▸ **What to do**
From the records below, pull out every line that contains the word "Open".

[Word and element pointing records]

* * * * * * * * *

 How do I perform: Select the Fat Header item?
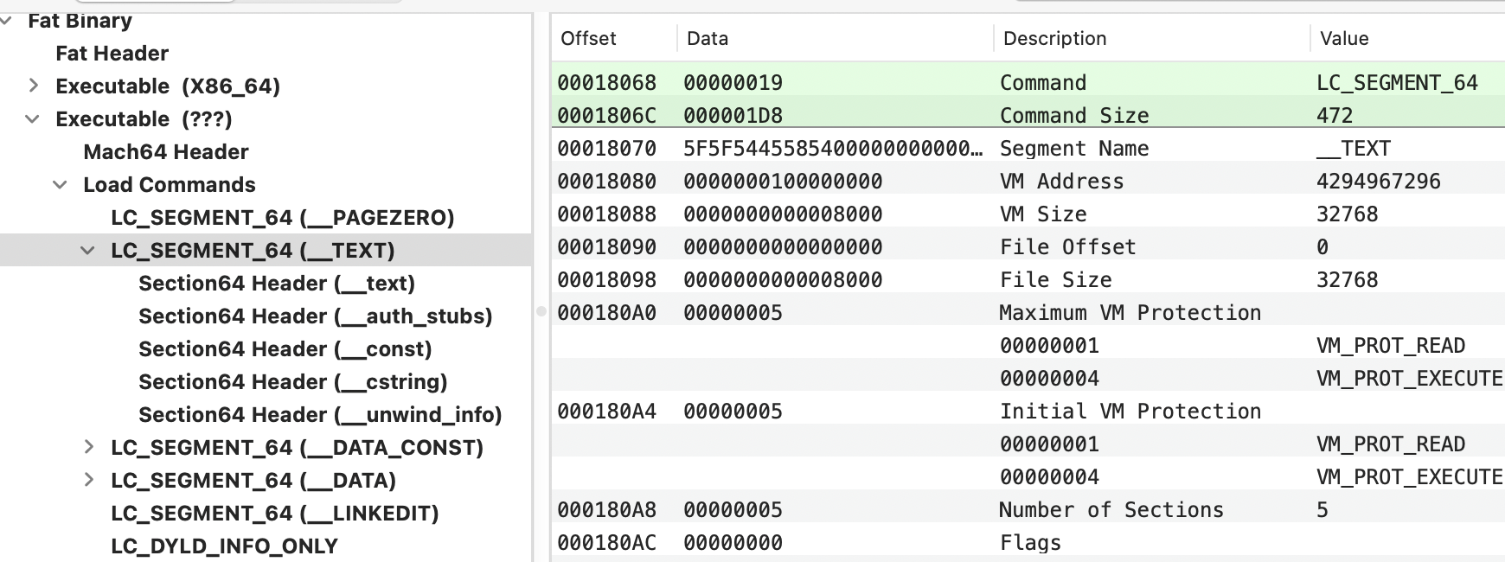[x=112, y=54]
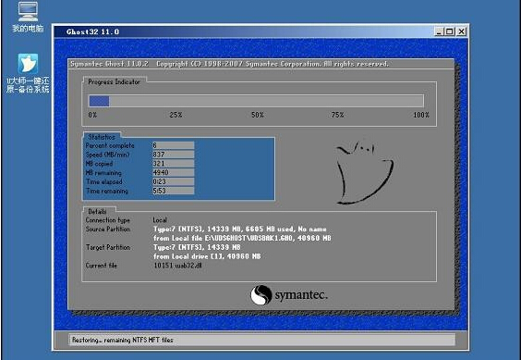The height and width of the screenshot is (360, 521).
Task: Click the Current file name text
Action: (x=177, y=266)
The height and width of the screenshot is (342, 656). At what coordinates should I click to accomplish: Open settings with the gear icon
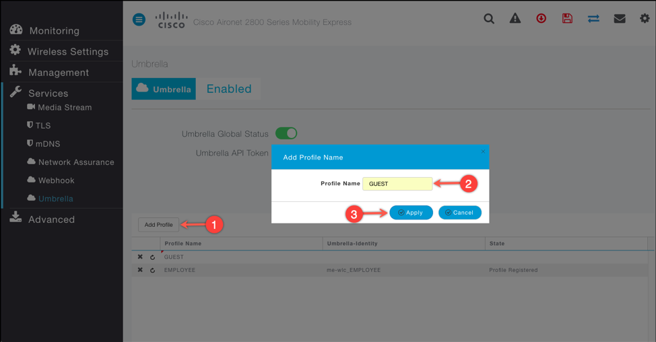pyautogui.click(x=645, y=19)
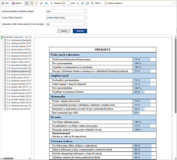177x160 pixels.
Task: Open the 'Jedna stránka' page layout menu
Action: (x=114, y=3)
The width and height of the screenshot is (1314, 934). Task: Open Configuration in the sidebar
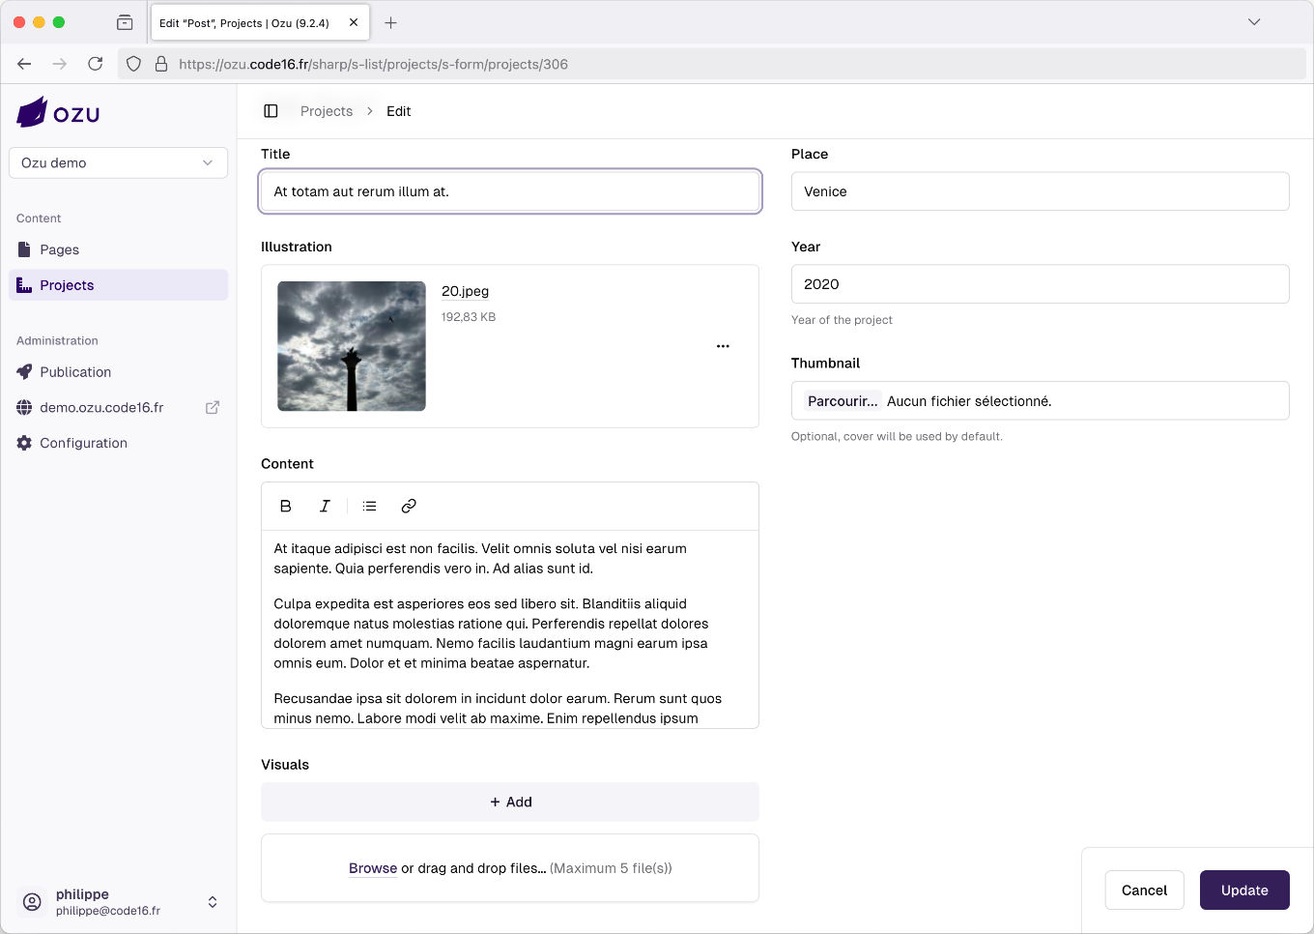(83, 443)
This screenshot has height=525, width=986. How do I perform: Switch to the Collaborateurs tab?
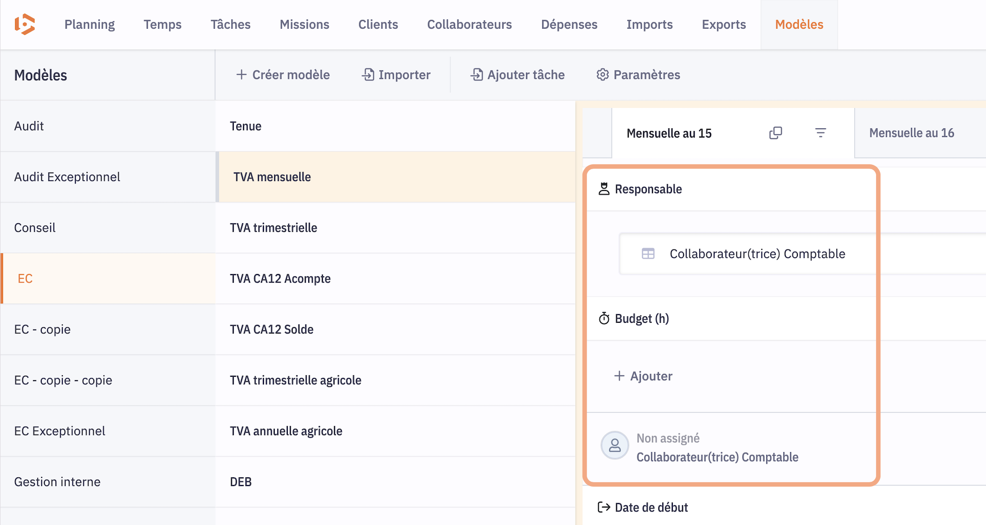(469, 24)
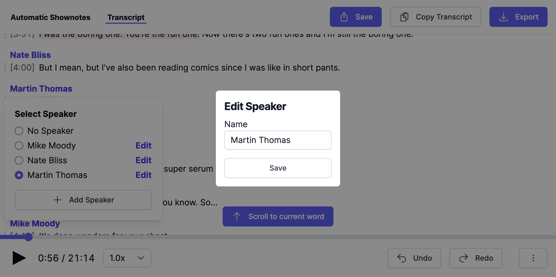Click the Copy Transcript clipboard icon
Screen dimensions: 556x277
(x=404, y=17)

* * * * * * * * *

▸ **In response**
The height and width of the screenshot is (342, 656). At what coordinates should I click to accomplish: Open settings with the gear icon
Task: Open the 'Jedna stránka' page layout menu
The width and height of the screenshot is (1314, 934). Task: Open Configuration in the sidebar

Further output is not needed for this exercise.